### Aim of the exercise
Please copy out the records from the line that contains "This screenshot has width=650, height=451." through the line that contains "click(28, 167)", both lines included, with every character unchanged and nothing else added.

== Entries

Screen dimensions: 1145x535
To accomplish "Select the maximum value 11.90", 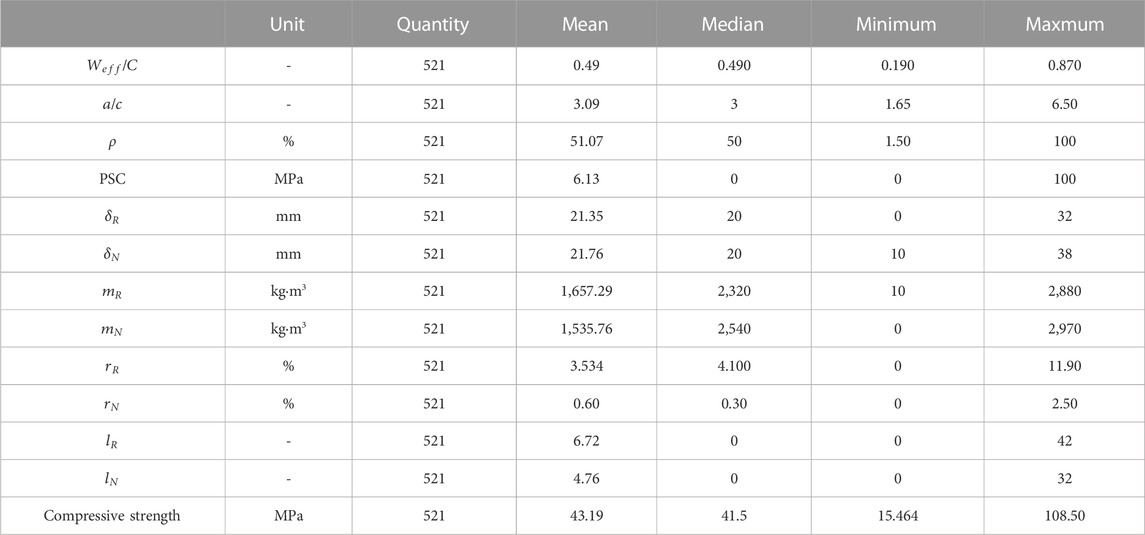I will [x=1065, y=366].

====
== Entries

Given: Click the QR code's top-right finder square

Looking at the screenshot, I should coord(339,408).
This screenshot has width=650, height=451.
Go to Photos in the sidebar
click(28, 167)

====

### Right answer
This screenshot has width=650, height=451.
Go to Photos in the sidebar
click(28, 167)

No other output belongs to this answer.